The Museum of Turkish and Islamic Arts, which is home to the world’s most extensive collection of carpets, houses a total of forty thousand pieces in a very central area of Istanbul.
The museum was first opened in the Süleymaniye Mosque Complex in 1914 as the “Evkaf-ı İslâmiye Müzesi” (The Islamic Foundations Museum). During the Republican period, the name of the museum was changed to the “Museum of Turkish and Islamic Arts”. It was moved to the Ibrahim Paşa Palace in Sultanahmet in 1983.
Originally, the Sultan Süleyman the Lawgiver offered this palace, which dates from the 16th Century, as a gift to the Grand Vizier Ibrahim Pasha. After Ibrahim Pasha’s death, it continued to be used as a place of residence for grand viziers, ambassadors, and other high officials.
In spite of the fact that most civil and government buildings during the Ottoman period were made of wood, the Ibrahim Paşa Palace was built with stone, and, therefore, has remained in excellent condition up to the present day. Today, the building’s “ceremony room” and “second court” are used to house the museum’s collection.
Handwritten Qurans, epigraphs, hand-woven carpets and rugs
The museum, which houses the richest collection of carpets in the world, has a large number of particularly striking carpets from the Seljuk Empire¸ the most important Turkish state prior to the Ottoman Empire. Rugs that were produced in Anatolia during the 15th, 16th, and 17th centuries, are typically ornamented with geometric figures, Kufic designs, and animals, and are among the most valuable items in this section. Here, you also find exquisite rugs from Iran and the Caucasus.
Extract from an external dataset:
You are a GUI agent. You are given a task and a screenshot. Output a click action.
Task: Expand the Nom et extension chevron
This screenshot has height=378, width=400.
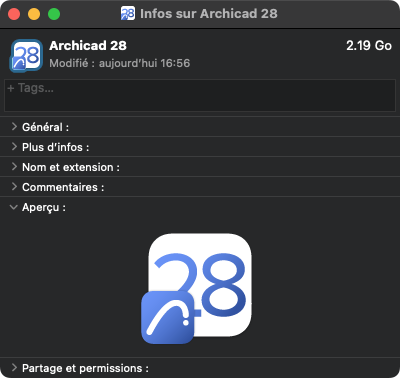(x=14, y=167)
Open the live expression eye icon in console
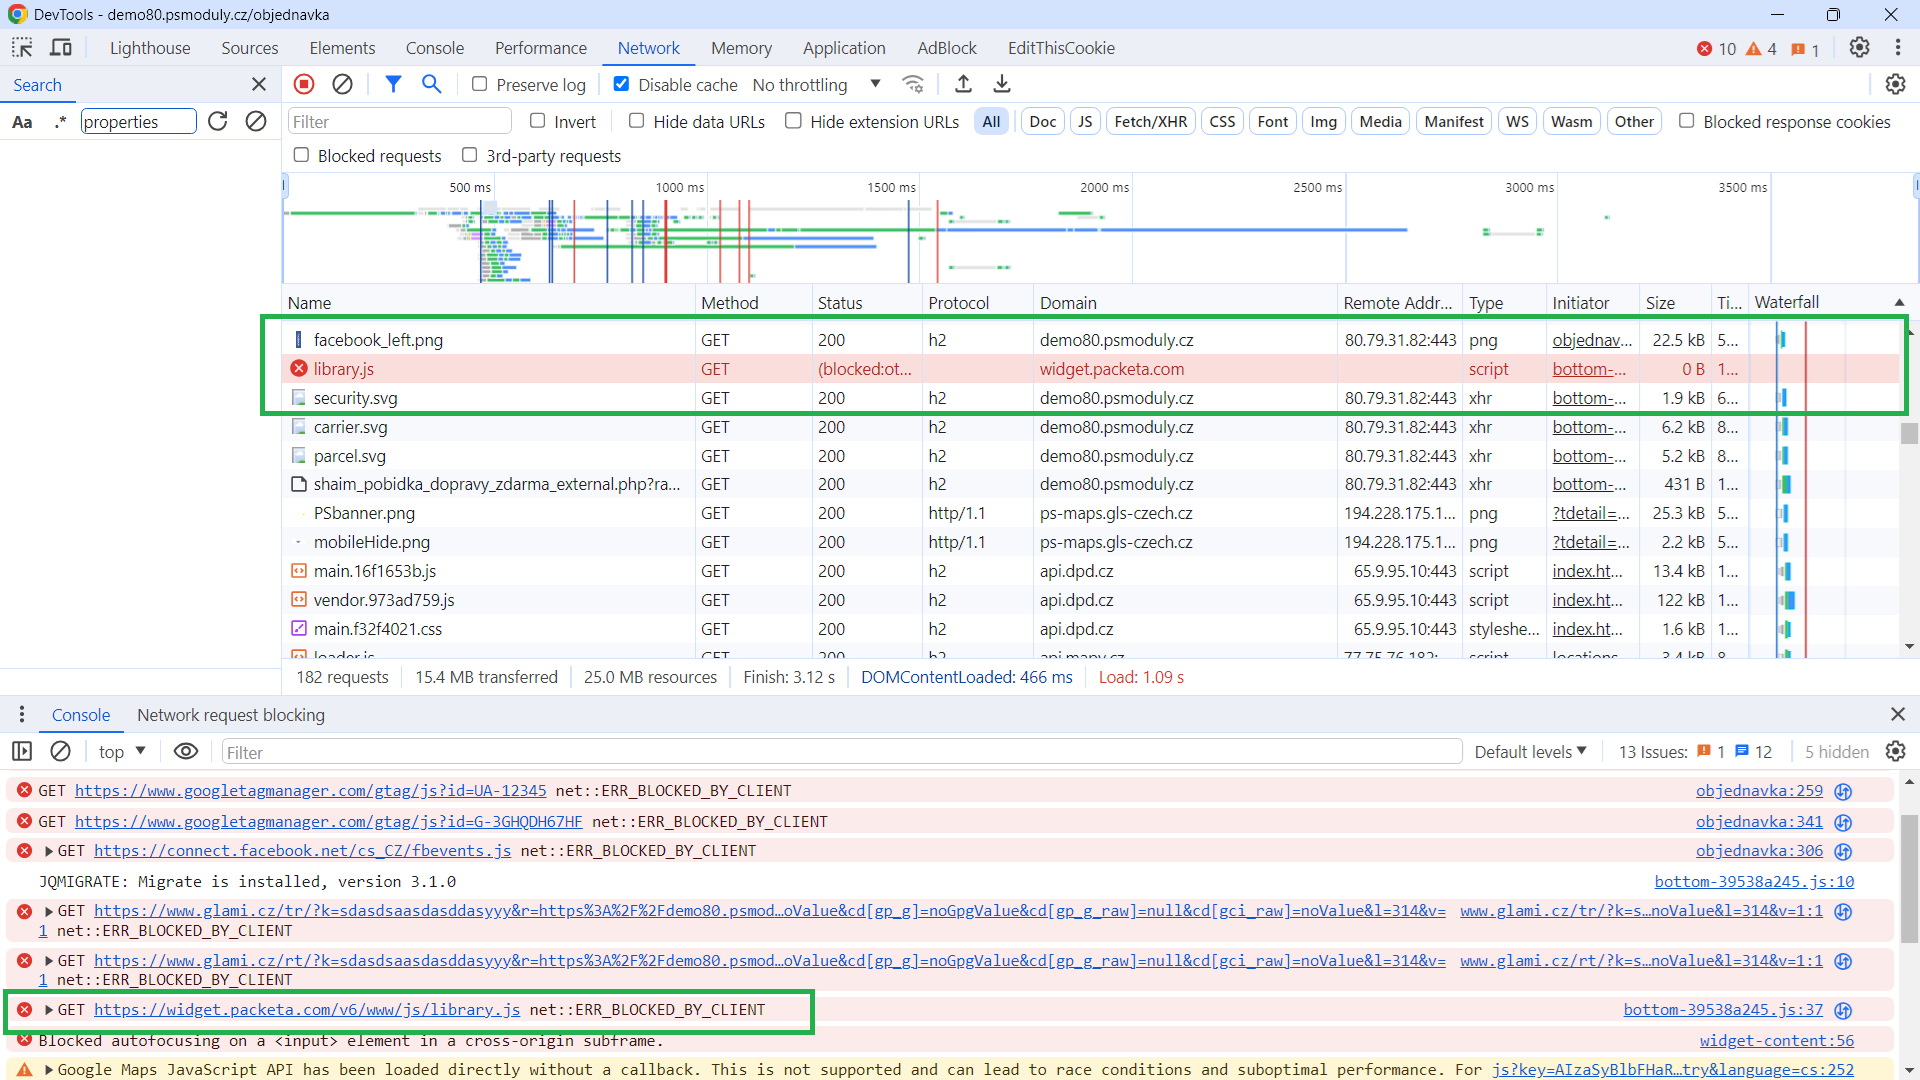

Hand-written Qurans and hand-written decrees, acquittals, and monograms from Ottoman Sultans are also to be found in the museum’s collection.
In the museum’s “Wooden Artifacts Section”, you can examine artifacts that date from Anatolia in the 9th and 10th centuries, as well as wooden artwork embellished with mother-of-pearl and ivory from Ottoman times.
There are also many stone artifacts on display in the museum. Some of the most fascinating stone items are the tombstones from the Seljuk era, which represent a branch of calligraphy quite different from the Ottoman version. Hunting scenes and mythological creatures such as gryphons and dragons are often featured on these tombstones.
The Turkish and Islamic Arts Museum is open from 9:00 a.m. to 5:00 p.m. on every day of the week except for Monday. The entry fee is 10 TRY.